(PAGE TEXT Opens)

Northwestern University researchers tracked 17,643 patients
for three decades and found that being overweight in mid-life
substantially increased the risk of dying of heart disease
later in life even in people who began the study
with healthy blood pressure and cholesterol levels.
High blood pressure and cholesterol are strong risk factors
for heart disease. Both are common in people who are too
fat, and often are thought to explain why overweight people
are more prone to heart disease.
But there is a growing body of science suggesting that
excess weight alone is an independent risk factor for
heart attacks, strokes and diabetes.
The new study fits with that evolving school of thought
and contrasts with a controversial government study published
last year that suggested excess weight might not be as
deadly as previously thought.
"The take-home message would be pay more attention to
your weight even if you don't have an unhealthy risk factor
profile yet," said lead author Lijing Yan, a researcher
at Northwestern and Peking University.
Participants were Chicago-area men and women in their
mid-40s on average who had no heart disease or diabetes
when the study began. They were followed for an average
of 32 years. The researchers tracked deaths from cardiovascular
disease and diabetes, and hospitalizations for those conditions,
starting at age 65.

(PAGE TEXT Closes)
(MATERIAL PROVIDED Opens)

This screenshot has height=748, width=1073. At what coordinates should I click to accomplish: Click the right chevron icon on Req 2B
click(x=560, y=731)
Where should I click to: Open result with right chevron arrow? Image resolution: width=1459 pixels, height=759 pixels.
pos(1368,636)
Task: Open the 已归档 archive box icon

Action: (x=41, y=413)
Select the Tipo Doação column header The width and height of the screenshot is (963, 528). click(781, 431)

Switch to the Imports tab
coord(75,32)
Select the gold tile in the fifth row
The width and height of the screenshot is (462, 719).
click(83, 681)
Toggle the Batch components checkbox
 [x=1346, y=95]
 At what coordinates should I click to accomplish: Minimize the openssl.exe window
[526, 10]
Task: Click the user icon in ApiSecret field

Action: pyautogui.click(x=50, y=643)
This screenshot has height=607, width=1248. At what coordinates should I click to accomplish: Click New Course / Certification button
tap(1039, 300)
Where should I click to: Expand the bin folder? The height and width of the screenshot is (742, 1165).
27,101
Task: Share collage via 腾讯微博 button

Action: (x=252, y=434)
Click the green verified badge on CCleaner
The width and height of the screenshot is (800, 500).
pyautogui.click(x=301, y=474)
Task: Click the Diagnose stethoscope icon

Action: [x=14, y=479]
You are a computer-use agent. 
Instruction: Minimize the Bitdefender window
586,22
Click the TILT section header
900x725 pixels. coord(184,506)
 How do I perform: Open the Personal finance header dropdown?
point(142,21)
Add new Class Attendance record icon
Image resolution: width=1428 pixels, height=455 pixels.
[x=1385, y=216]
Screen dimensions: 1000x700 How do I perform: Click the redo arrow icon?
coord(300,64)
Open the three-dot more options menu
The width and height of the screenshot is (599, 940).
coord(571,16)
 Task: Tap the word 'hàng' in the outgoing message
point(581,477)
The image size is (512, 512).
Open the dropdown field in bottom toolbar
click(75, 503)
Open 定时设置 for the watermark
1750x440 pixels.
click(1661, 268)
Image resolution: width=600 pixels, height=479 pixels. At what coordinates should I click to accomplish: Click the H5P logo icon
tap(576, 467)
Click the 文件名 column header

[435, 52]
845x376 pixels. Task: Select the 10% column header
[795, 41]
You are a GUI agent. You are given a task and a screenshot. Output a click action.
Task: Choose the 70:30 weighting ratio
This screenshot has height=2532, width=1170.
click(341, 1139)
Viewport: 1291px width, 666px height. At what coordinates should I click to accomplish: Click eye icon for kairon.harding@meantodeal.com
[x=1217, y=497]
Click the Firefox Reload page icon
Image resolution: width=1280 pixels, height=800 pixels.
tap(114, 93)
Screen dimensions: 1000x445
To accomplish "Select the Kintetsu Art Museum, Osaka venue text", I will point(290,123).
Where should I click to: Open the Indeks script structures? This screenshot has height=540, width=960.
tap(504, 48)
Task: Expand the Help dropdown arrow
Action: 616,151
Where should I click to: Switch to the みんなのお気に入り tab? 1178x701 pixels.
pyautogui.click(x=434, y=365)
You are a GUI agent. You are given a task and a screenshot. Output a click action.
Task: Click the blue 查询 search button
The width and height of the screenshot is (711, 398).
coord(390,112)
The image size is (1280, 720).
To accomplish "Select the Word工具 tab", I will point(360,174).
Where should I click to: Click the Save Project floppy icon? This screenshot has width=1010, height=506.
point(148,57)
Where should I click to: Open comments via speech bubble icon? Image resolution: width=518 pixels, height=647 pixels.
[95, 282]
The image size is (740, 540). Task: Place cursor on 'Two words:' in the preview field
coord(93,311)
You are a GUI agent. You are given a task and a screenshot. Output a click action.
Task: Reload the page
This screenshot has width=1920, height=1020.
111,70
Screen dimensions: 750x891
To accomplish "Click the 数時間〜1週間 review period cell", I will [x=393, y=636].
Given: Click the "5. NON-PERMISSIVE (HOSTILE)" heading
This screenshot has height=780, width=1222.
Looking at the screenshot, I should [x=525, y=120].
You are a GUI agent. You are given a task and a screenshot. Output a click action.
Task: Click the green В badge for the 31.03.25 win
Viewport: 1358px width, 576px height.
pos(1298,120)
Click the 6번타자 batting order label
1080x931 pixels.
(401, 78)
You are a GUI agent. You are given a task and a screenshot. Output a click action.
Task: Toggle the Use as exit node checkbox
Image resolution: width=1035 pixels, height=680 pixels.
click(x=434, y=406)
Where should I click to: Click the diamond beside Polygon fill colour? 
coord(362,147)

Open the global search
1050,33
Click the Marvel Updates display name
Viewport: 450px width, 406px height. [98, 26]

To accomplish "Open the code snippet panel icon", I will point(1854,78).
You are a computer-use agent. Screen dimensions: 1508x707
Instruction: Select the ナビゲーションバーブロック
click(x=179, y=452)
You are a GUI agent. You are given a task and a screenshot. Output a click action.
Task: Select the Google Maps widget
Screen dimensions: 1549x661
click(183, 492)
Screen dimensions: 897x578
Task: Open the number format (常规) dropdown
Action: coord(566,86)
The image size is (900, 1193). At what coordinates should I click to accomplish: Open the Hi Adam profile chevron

(MATERIAL PROVIDED Closes)

PROMPT 1.
In the heart disease study article, translate this sentence into Spanish: "High blood pressure and cholesterol are strong risk factors for heart disease."
PROMPT 2.
Rewrite the paragraph of the heart disease study article that begins "Participants were Chicago-area men and women" as a short list of its main facts.
PROMPT 3.
Pick up the heart disease study article after its last sentence and continue writing it.

RESPONSE 1.
La presión arterial alta y el colesterol son fuertes factores de riesgo de enfermedades cardíacas.

RESPONSE 2.
- Participants: Chicago-area men and women, mid-40s on average
- None had heart disease or diabetes at the start
- Followed for an average of 32 years
- Researchers tracked deaths and hospitalizations from cardiovascular disease and diabetes, starting at age 65

RESPONSE 3.
A total of 1,594 heart disease deaths occurred, 31 of
them in people who started the study with normal blood
pressure and cholesterol.
Among participants with normal blood pressure and cholesterol
at the start, those who were obese or grossly overweight
were 43 percent more likely than normal-weight
participants to die of heart disease later on. They were
also four times as likely to be hospitalized for heart
disease.
Participants who were modestly overweight but had normal
blood pressure and cholesterol still ran a higher risk
than the normal-weight people.
A total of 1,187 participants 494 of them overweight
or obese had normal blood pressure (120 over 80
or lower) and cholesterol levels (under 200) at the outset.
Standard body-mass index categories were used to define
weight BMIs of 25 to 29 were considered overweight
and 30 and above was obese.
Yan said it is possible that some overweight participants
developed high blood pressure and cholesterol problems
during the study, which could have contributed to their
deaths. But she said researchers increasingly believe
that being too fat causes other cardiovascular problems,
too.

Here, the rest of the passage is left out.